▼
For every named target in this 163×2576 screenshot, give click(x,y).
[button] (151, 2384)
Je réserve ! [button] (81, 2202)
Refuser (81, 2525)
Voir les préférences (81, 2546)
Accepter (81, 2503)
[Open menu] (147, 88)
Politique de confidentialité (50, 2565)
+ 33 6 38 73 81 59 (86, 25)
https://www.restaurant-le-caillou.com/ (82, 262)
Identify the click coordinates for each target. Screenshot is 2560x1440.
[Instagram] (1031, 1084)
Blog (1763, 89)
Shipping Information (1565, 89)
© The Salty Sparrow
▲
Task statement:
Return an exact copy of the listing.

Task solution:
For every named target in this 163×2576 screenshot, give click(x,y).
[button] (151, 2384)
Je réserve ! [button] (81, 2202)
Refuser (81, 2525)
Voir les préférences (81, 2546)
Accepter (81, 2503)
[Open menu] (147, 88)
Politique de confidentialité (50, 2565)
+ 33 6 38 73 81 59 (86, 25)
https://www.restaurant-le-caillou.com/ (82, 262)
Identify the click coordinates for each target. Screenshot is 2560x1440.
[Instagram] (1031, 1084)
Blog (1763, 89)
Shipping Information (1565, 89)
© The Salty Sparrow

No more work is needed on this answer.